Wednesday 22 February 2012

Audience Theories



1.       The Hypodermic Needle Theory
This theory was the first attempt to explain how mass audiences might react to mass media, since the 1920’s. As you can see from this particular diagram, it demonstrates that audiences passively receive the information by being “injected” into them via a media text, without any attempt on their part to resist or challenge the data. Governments produced propaganda to try and sway people towards their way of thinking, as they had just discovered the power of advertising to communicate a message. Therefore, the Hypodermic Needle Theory implies that the information from a text, passes into the mass consciousness of the audience unmediated, i.e. the experience, intelligence and opinion of an individual, are not relevant to the reception of the text. Overall, it suggests that, as an audience, we are manipulated by the creators of media texts, and we are powerless to refuse this idea, making our thoughts easily changed by media-makers.

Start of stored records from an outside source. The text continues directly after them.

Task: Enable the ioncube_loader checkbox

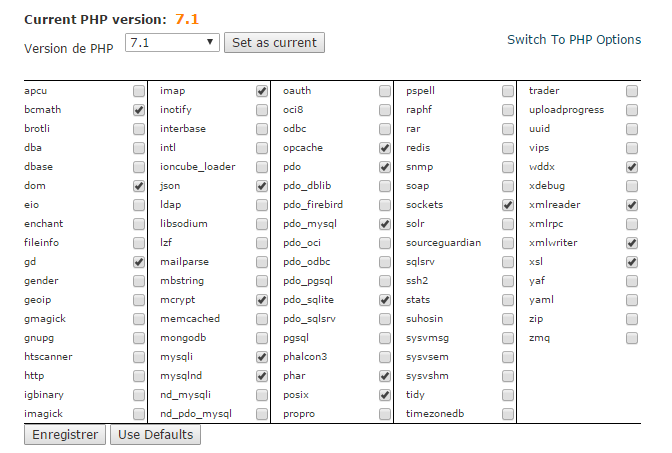Action: (x=262, y=167)
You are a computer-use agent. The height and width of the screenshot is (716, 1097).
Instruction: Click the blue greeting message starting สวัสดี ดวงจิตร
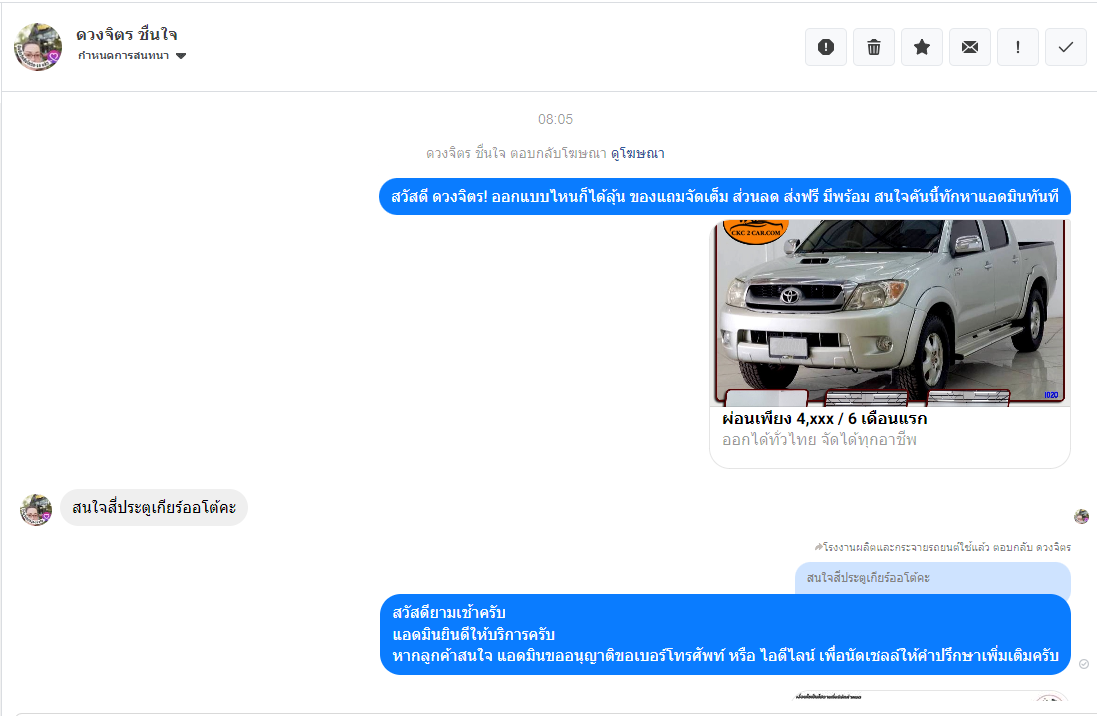pyautogui.click(x=724, y=197)
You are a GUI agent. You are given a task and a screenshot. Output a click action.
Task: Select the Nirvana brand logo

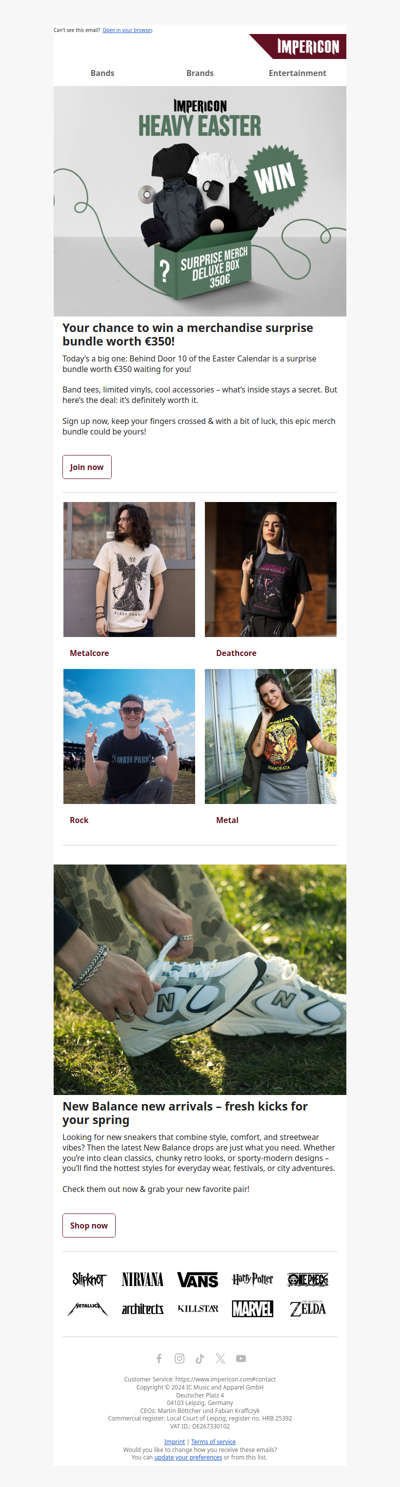[x=143, y=1279]
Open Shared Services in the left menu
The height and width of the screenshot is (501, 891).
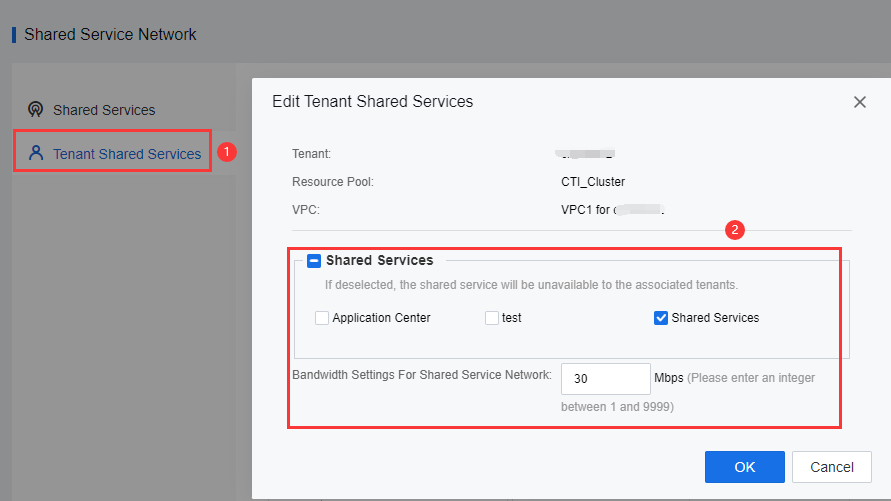tap(104, 110)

2.       Drip, Drip, Drip Effect/The Cultivation Effect
This is where rather than be “injected” with information; this theory implies the audience are more like patients you get in a hospital on a slow drip feed. Therefore, it means if a message is repeated enough over a long period of time, it will eventually have an effect on the audience. For instance, the more violence you see over and over again it will make you less sensitive on violence. An example of this could be when people constantly hear reporting of  on the television or in the newspapers, heightens the audience’s fear on crime, as they believe it could happen to them, if it could happen to someone else. This theory can also be known as the cultivation differential.

3.       Two-Step Flow
As the mass media became an essential part of life in societies all over the world and did NOT reduce populations to a mass of unthinking drones, a more sophisticated explanation was invented. Paul Lazarsfeld, Bernard Berelson, and Hazel Gaudet analysed the voters' decision-making processes during a 1940 presidential election campaign and published their results in a paper called The People's Choice. Their findings implied that the information does not directly flow from the text into the minds of its audience unmediated but is filtered through other people’s opinions who they communicate and interactive with. Therefore, some people may be influenced by their friends or families choice or something, meaning they are not being influenced by a direct process, but by a two step flow. This diminished the power of the media in the eyes of researchers, and caused them to conclude that other social factors were also important in the way in which audiences interpreted texts.

4.       Reception Theory
In the 1980s and 1990s a lot of work was done on the way people interpreted a media text, and how their individual circumstances (gender, class, age, ethnicity, peers) affected their reading. This was based on Stuart Hall's encoding/decoding model of the relationship between text and audience. “The text is encoded by the producer, and decoded by the reader, and there may be major differences between two different readings of the same code”. However, by using recognised codes and conventions, by drawing upon audience expectations, the producers can position individuals creating a certain amount of agreement on what the code means. This is known as a preferred reading.

5.       Limited Effect
This theory believes that the media doesn’t affect the audience much as we are media literates, meaning we are sophisticated readers of texts who don’t get swayed easily by certain ideas.

6.       Media Dependency
Some people believe that we come to rely on our need of the media, meaning that people can’t go a day without reading magazine, newspapers, watching TV, anything that gives the audience information. Therefore, some people could argue that maybe gaining information is more of an addiction rather than a choice and you become dependent on it.

Conclusion:
I will make sure I consider each theory and recognise the codes and conventions in my magazine to grab my audience's attention. I now know that the codes I use will be interpreted differently by different people, so I am expecting a mixture of opinions and responses when my product is completed. I will try and get audience feedback through the process of my work, so that I can give my target audience a product that they would like.